Source document:
# # #
The independent nature of the judiciary is a quintessential feature
of liberal democracies around the globe and our constitutional framework isn't
an exception to it. The insulation of judges from
political clutch and
their prevention from the potential executive onslaught on independence has
been discussed before and after the framing of the
Constitution. Though procedural safeguards have been placed, few recent
developments, mainly, nomination of Justice Gogoi to Rajya Sabha has confronted
us with the issue of post-tenure pitfalls for judges.
Judicial integrity as a part of judicial ethics, either inside or outside the
courtroom, is indispensable to the independence of the judiciary. The question
lies whether they are obliged to follow this even after their retirement or not?
A study with respect to past debates, practices in other
democracies, statutes and conventions inclines towards an affirmative approach.
The constituent assembly debate itself bears witness to serious objections from
prominent members including K.T. Shah, M.A. Ayyangar and S.L. Saxena on such
post-bench appointments. They opposed them stating,
if the temptation of
being appointed to other high positions after retirement is not removed, it will
also be liable to be abused by the Executive.
However, this suggestion was not incorporated into the constitution because a
few other members, notably, Dr. B.R. Ambedkar dismissed this supposition by
pointing out that the executive has very little scope to meddle with the
judiciary. He was of the view that the judiciary is primarily concerned with
adjudication on rights of people. Now, when the Union of India is the largest
litigant before the court, it appears that his arguments have lost currency.
Shortly after this, in 1958, the Law Commission also took note of this issue in
its 14th report, calling for a bar on acceptance of posts by judges under
the government; it remarked this practice has a tendency to affect the
independence of the judges and should be discontinued. Moreover,
both, Bar and bench have also raised issues regarding the same.
Reflections Out Of Studies & Inherent Risks Associated With The Practice
The insufficiency of serious academic discussions is a major setback against the
resolvement of this issue. A number of studies related to post-bench employment
trends show that less competent judges are more likely to respond to financial &
political incentives to retire.
Another key attribute reveals that a 'more influential' judge is more likely to
get an outside job after his retirement. The conclusion placed
by this research rings warning bells for India, particularly in the context of PILs which develop chances of
close proximity between the bench & the government. Moreover, in the times
when unwarranted mutual bonhomie between politicians and judges is visible in
the public domain itself, such practice has become more concerning.
The assignment of cases to 'favourable judges' is a prerequisite for giving
political judgments in India. The situation became noticeable after
the perturbing developments at the apex court in the year 2018. Likewise,
a study suggests that instances where the cases are not assigned randomly, a
political angle becomes a significant predictor in the judicial
outcome. Therefore, the argument that the prospects of post-bench appointments
may bend the judicial integrity of judges cannot be overlooked.
Further, a research by Vidhi centre has highlighted that, out of all post-tenure
appointments, 44% were such where the post is free from statutory constraints
which usually happens in the case of tribunals/ quasi-judicial bodies. All of
these studies strongly pitch the underlying argument that a considerable number
of judges are prone to political influence while delivering opinions at the end
of their tenure.
# # #
Given records:
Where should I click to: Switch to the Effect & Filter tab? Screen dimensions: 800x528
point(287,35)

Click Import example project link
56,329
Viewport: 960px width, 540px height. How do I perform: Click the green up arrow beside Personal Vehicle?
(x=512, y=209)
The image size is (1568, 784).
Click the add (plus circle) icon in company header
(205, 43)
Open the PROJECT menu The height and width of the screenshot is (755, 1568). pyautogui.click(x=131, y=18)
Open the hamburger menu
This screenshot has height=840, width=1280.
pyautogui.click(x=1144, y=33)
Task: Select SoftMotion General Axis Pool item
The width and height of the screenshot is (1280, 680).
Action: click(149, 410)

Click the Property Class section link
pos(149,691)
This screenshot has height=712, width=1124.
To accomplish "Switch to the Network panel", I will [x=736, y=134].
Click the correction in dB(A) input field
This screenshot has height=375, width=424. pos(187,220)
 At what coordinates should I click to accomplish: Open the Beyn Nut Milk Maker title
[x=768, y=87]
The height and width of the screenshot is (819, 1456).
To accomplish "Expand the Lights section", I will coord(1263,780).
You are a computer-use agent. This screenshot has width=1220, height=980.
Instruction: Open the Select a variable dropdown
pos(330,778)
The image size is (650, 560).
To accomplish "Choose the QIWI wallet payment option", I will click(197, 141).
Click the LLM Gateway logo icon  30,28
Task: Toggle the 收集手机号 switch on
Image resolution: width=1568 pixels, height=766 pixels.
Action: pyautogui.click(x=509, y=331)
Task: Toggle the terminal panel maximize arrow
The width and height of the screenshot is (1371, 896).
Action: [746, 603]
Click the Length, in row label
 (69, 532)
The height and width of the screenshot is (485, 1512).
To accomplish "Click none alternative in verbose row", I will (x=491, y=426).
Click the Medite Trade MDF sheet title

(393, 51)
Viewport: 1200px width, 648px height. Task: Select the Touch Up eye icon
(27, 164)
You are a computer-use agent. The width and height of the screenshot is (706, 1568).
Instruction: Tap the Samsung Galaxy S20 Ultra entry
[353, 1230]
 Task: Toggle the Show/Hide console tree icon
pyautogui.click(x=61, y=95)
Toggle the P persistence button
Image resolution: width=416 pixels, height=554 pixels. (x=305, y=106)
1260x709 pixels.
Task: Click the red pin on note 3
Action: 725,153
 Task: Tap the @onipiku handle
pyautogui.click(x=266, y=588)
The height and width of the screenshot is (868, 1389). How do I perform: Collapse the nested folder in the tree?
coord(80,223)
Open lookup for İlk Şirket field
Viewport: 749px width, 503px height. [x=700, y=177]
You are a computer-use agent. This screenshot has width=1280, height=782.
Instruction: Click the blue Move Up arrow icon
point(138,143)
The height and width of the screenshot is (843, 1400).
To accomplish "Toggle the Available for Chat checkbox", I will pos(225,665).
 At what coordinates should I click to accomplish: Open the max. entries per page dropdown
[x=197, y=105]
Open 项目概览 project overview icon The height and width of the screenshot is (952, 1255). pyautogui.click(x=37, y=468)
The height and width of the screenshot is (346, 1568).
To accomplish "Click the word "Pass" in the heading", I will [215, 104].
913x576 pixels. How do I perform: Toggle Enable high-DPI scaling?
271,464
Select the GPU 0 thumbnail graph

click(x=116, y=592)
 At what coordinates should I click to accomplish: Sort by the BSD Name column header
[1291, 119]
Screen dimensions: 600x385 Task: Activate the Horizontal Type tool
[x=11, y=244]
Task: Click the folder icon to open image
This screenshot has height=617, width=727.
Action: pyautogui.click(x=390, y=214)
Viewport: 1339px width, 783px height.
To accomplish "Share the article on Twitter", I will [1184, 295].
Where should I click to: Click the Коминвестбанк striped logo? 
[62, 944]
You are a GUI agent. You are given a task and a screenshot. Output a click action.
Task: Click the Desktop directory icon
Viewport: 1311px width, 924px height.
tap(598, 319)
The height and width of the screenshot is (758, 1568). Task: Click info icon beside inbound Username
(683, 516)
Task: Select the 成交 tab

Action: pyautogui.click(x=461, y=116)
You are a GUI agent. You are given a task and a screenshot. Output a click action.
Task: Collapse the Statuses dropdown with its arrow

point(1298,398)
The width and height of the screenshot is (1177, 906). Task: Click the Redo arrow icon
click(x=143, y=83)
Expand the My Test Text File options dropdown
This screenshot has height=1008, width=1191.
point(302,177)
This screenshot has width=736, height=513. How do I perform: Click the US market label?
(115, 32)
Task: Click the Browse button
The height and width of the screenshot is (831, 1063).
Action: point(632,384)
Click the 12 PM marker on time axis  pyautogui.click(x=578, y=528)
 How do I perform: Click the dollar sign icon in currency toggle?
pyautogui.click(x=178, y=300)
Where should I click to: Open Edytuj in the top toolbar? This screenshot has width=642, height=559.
# # #
Objective 1:
Retype the passage of the essay on judicial independence that begins with the words "Judicial integrity as" and ends after "by the Executive.".
Objective 2:
In the essay on judicial independence, what percentage of post-tenure appointments does the Vidhi centre research report as posts free from statutory constraints?
The items have nothing to do with the essay on judicial independence.

Task output 1:
Judicial integrity as a part of judicial ethics, either inside or outside the
courtroom, is indispensable to the independence of the judiciary. The question
lies whether they are obliged to follow this even after their retirement or not?
A study with respect to past debates, practices in other
democracies, statutes and conventions inclines towards an affirmative approach.
The constituent assembly debate itself bears witness to serious objections from
prominent members including K.T. Shah, M.A. Ayyangar and S.L. Saxena on such
post-bench appointments. They opposed them stating,
if the temptation of
being appointed to other high positions after retirement is not removed, it will
also be liable to be abused by the Executive.

Task output 2:
44%